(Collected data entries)
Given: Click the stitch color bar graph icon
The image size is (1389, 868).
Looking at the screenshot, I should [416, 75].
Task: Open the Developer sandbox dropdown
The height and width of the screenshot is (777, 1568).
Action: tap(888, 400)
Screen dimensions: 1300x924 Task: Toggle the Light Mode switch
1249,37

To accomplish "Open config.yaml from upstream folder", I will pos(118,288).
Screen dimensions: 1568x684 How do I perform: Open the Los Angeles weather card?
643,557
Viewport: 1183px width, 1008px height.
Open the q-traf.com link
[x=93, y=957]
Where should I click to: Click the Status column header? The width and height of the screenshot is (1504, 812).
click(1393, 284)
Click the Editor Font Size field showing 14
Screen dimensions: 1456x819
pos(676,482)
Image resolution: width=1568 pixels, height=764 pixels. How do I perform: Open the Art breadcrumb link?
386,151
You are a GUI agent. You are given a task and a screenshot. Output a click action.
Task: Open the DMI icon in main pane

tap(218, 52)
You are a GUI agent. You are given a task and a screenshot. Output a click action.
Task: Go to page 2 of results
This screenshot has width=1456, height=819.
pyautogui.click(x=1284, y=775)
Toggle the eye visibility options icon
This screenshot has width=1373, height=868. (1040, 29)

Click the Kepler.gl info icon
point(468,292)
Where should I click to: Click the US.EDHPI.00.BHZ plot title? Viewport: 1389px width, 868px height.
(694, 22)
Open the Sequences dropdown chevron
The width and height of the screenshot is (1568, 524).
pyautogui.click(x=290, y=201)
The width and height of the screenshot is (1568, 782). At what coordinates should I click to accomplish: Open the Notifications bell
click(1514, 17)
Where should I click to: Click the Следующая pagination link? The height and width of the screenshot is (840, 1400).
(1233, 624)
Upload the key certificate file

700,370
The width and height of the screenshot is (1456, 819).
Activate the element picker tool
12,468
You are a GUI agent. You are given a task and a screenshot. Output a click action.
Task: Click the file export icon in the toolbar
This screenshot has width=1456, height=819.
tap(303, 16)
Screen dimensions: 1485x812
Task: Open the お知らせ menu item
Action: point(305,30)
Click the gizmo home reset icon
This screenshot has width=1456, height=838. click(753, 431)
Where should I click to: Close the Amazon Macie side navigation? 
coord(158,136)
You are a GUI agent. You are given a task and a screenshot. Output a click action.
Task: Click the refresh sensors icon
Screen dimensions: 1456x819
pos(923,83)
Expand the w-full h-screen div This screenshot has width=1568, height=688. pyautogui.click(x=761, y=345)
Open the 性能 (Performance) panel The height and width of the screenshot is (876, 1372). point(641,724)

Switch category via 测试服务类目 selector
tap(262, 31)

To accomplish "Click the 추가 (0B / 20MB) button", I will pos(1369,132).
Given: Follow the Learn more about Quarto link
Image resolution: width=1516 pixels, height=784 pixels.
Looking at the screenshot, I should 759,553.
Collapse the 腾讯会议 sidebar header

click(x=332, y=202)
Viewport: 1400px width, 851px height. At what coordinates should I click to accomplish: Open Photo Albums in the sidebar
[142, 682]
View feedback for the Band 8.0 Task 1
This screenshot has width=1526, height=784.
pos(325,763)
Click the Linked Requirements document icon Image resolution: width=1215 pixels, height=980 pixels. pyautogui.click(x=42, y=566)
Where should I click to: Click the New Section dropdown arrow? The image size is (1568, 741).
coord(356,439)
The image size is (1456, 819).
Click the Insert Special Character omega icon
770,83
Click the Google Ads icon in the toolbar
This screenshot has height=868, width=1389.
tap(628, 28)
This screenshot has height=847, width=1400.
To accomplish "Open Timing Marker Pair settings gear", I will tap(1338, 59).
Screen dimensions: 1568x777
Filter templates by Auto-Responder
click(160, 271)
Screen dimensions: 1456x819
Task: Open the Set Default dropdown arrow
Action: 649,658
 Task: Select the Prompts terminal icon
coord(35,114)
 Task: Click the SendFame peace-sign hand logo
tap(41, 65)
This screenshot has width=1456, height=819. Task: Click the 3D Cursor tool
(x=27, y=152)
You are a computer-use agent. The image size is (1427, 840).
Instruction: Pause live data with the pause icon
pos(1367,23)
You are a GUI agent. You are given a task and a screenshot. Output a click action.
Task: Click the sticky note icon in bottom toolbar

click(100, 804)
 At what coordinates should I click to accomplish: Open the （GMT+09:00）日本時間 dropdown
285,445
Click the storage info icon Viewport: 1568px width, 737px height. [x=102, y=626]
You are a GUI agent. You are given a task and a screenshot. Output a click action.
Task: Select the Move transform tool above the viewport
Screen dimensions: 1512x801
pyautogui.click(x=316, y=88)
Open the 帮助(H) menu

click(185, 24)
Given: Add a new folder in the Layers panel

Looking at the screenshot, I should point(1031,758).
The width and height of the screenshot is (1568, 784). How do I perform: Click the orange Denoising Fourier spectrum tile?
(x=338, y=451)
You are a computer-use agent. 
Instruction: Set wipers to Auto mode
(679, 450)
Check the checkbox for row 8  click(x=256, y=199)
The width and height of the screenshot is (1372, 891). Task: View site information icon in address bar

Work item: Return all lines of the data in which the string "will" appears.

Response box:
To accomplish "Open config.yaml from upstream folder", I will pos(118,288).
To accomplish "Click the 추가 (0B / 20MB) button", I will pos(1369,132).
To accomplish "Open Timing Marker Pair settings gear", I will tap(1338, 59).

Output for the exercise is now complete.